De allí entonces que el concepto de familia se vuelva absolutamente central en el relato. Pero no el concepto tradicional de familia, sino de uno marcado por la necesidad de encontrarse en una tierra desconocida y con un idioma que no sabían hablar. Néstor, el segundo hijo del matrimonio, señala que allí en Santa Fe (lugar elegido porque en un mapa vieron que había muchos ríos como en el país de origen) no hay comunidad laosiana, sino familias dispersas. Nodos aislados, dice. Como una suerte de islas que en lugar de estar asentadas, flotan por el río hasta que en algún momento la deriva las lleva al encuentro. Separados por kilómetros de distancia, no pueden constituir la supervivencia de la cultura de origen. El idioma se pierde entre la imposibilidad de hablarlo con otros y la necesidad de aprender el del lugar al que llegaron para poder comunicarse (y es absolutamente angustiante el relato de lo que tuvieron que hacer cuando Néstor, siendo niño, se quemó las piernas con agua hirviendo). A diferencia de lo que pasaba en Río Mekong –que trabajaba sobre comunidades asentadas en Chascomus y en Misiones- aquí la cultura se disgrega, se pierde en la distancia, no encuentra más puntos de referencia que la reunión del final, con otras familias que viajaron al país en aquel momento y que constituyen una redefinición del concepto de familia.

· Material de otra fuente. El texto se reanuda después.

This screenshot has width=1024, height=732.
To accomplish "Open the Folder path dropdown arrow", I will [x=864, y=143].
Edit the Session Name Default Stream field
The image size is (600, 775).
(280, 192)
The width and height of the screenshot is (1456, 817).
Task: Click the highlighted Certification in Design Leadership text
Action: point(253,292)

Ya no se trata de un armado tradicional –los hijos dicen que no supieron de qué se trataba tener primos o tíos reales- sino de una construcción en la que se sustituyen los lazos originales de sangre por otros que se fueron forjando por el destino común.
Sobre el final, el relato de Penghta sobre las semillas de los frutos que guardaron durante el viaje y que sembraron en la nueva tierra no funciona solo como una representación simbólica. No se trata solo de ver en ese árbol que cuajó una referencia a esa familia que logró sobrevivir y echar sus raíces en un territorio ajeno. Se trata de entender que en ese gesto, en eso que dice Som, respecto de que se siente más argentina que laosiana, la película encuentra ese punto en el que el relato se vuelve agridulce, entre el reconocimiento de un lugar en el que han podido sobrevivir y criar a sus hijos y la distancia con aquel lugar del que provienen, donde quedaron la familia y los orígenes, pero también parte del sufrimiento y el dolor.
Calificación: 6.5/10
Mekong Paraná: Los últimos laosianos (Argentina, 2019). Dirección: Ignacio Javier Luccisano. Guion: Ignacio Luccisano, Susana Persello. Fotografía: Martín Turnes. Música: Pablo Crespo. Montaje: Luciana Murujosa. Producción: Hugo Crexell. Duración: 70 minutos.